- EXCERPT
# Turtle wax - zip wax - YEY or NEY??



## AJA_528i (Mar 25, 2008)

Selling 1 litre with every purchase in Halfords for £1.99

Am I going to be leaving the Gold Class in the shed from now on or is it average?

Pls discuss


----------



## shaqs77 (Jun 10, 2008)

definately ney. my brother in law wanted to wash his car so he bought that. gave him a hand and it was a proper waste of money. i quadrupled the doseage for my father in law's a class and result was better but still not as good as gold class. ive got sn shampoo and vp poseidons wash and they are even better than gold class.


----------



## Turkleton (Apr 18, 2010)

Yeah i agree the shaqs77, When I got some, I had to use a hell of a lot more than it suggested to get it how I liked it


----------



## Avanti (Jan 17, 2006)

AJA_528i said:


> Selling 1 litre with every purchase in Halfords for £1.99
> 
> Am I going to be leaving the Gold Class in the shed from now on or is it average?
> 
> Pls discuss


Everyone is going to tell you how rubbish zip wax is, but you know what, folk have been using it for years, and iirc it is the top selling shampoo , so there must be something very right about it, I don't use that one myself, did want some of the high gloss and would have swapped a 2/3 tub of chemical guys wax for a litre of the stuff but nobody came forth


----------



## Dipesh (Oct 12, 2007)

I used this when I started to drive. I wouldn't call it a bad shampoo. It's got a dead old school smell about it. 

I'd say it's decent product and does what it says on the tin. I did find Simoniz shampoo's better though. 

Now I've thought of the smell, I think I might have to get a small bottle. Kind of cool reminising!


----------



## Mean & clean (Aug 19, 2007)

- DATASET CONTENT
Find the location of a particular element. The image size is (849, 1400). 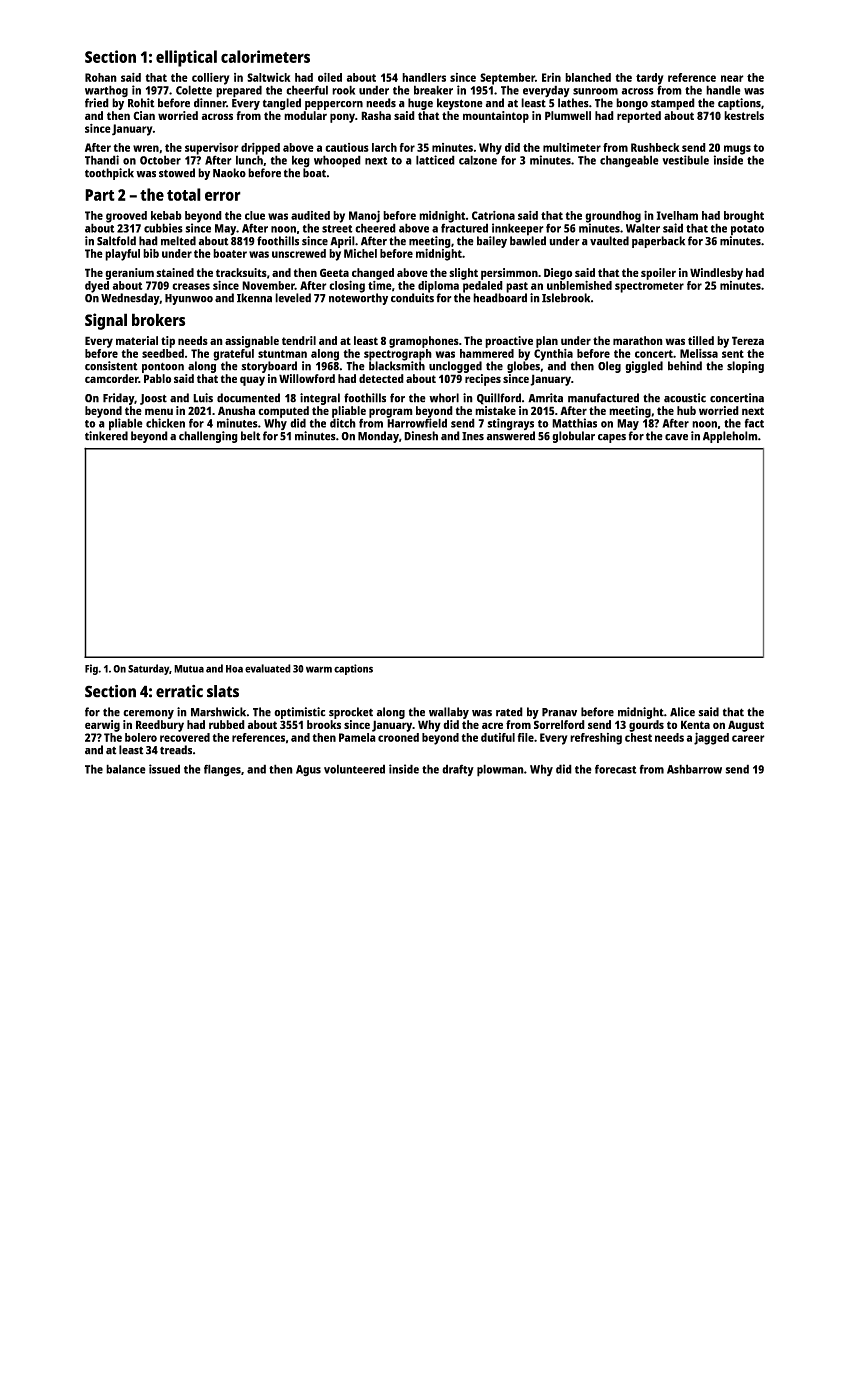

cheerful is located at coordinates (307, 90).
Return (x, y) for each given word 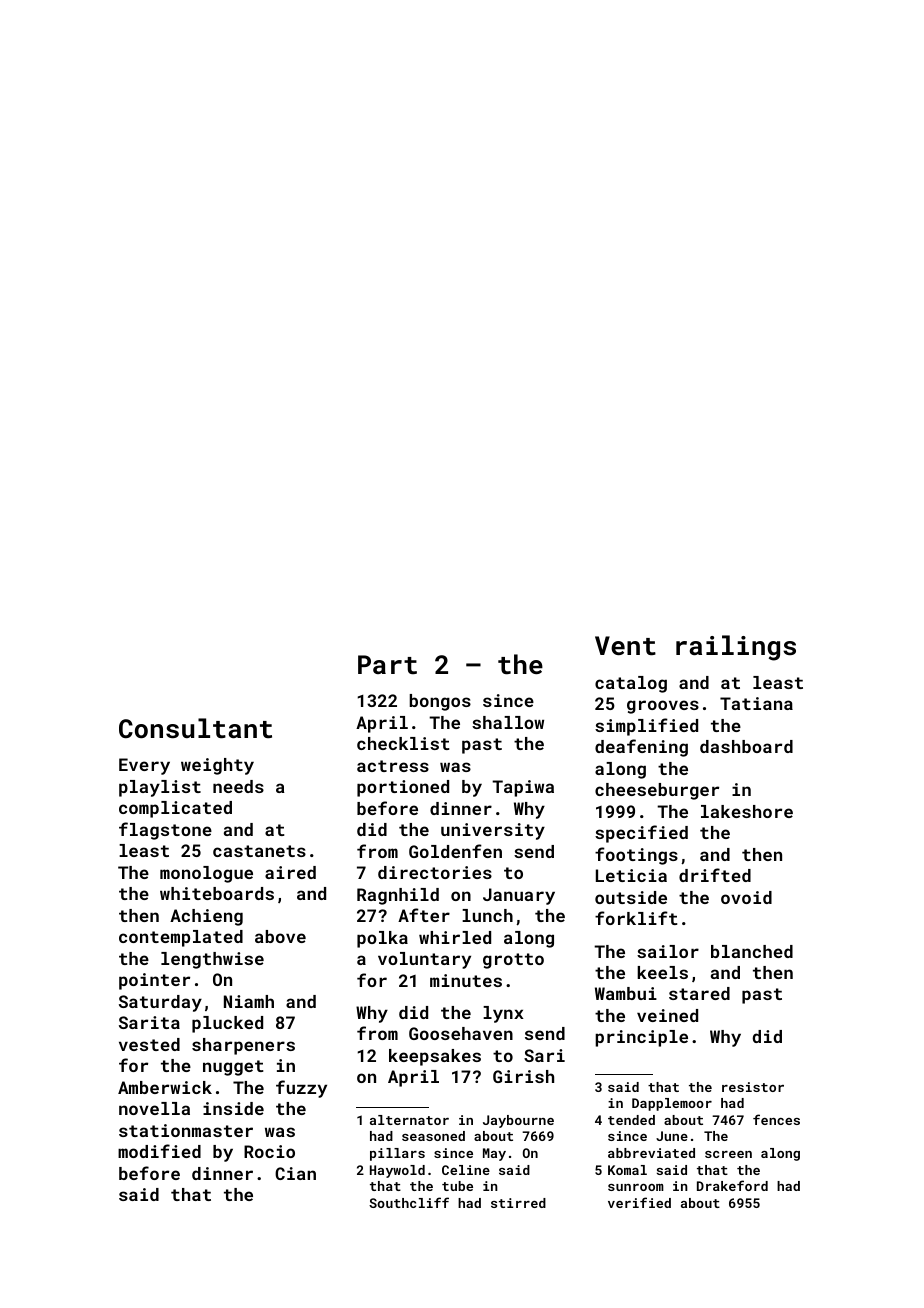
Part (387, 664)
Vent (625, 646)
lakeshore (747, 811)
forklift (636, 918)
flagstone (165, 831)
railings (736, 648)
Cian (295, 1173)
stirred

--

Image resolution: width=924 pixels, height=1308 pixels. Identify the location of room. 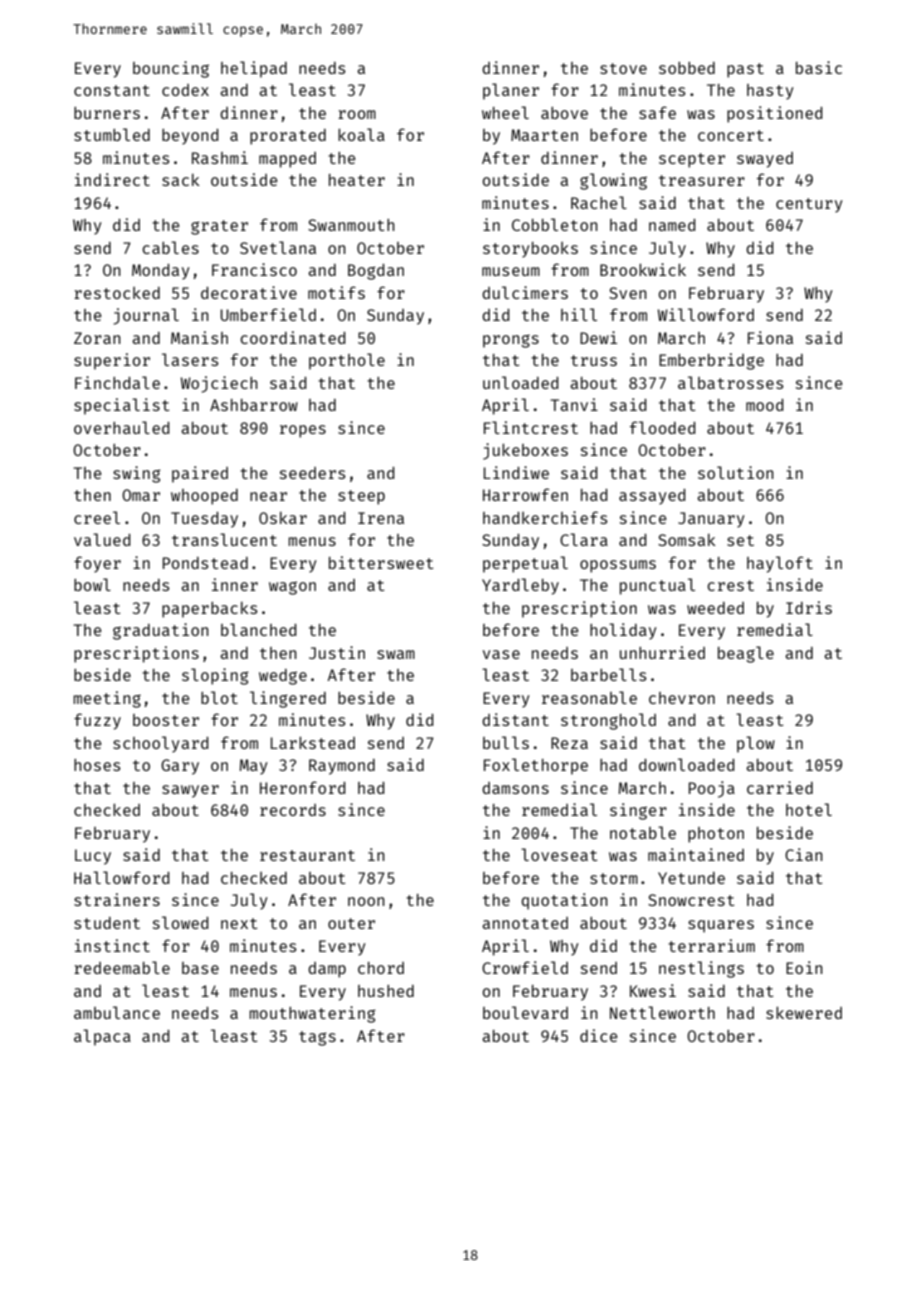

- EXERCISE INSTRUCTIONS
[1] Answer these questions from the Zip Wax thread:
(a) What price does the opening post give for 1 litre at Halfords?
(b) What did shaqs77 do to the dosage when washing the father in law's A Class?
(c) Which shampoo did Dipesh find better than Zip Wax?
[2] Rewrite the paragraph of the Zip Wax thread that begins "Everyone is going to tell you" as a short list that keeps its main facts.
[3] Do these statements agree with the Zip Wax thread? Answer yes or no for each, and quote the words that decide it.
(a) Turkleton needed more product than the suggested amount.
(b) Avanti uses Zip Wax.
(c) Dipesh considers Zip Wax a bad shampoo.
Answer using only the Zip Wax thread.

- RESULTS IN ORDER
[1]
(a) £1.99, with every purchase.
(b) Quadrupled it.
(c) Simoniz shampoo.

[2]
- Many will call Zip Wax rubbish, yet people have used it for years.
- It may be the top-selling shampoo, so something about it must be very right.
- The poster does not use that one.
- The poster wanted some of the high gloss version and would have traded a 2/3 tub of Chemical Guys wax for a litre, but nobody offered.

[3]
(a) Yes: "I had to use a hell of a lot more than it suggested"
(b) No: "I don't use that one myself"
(c) No: "I wouldn't call it a bad shampoo."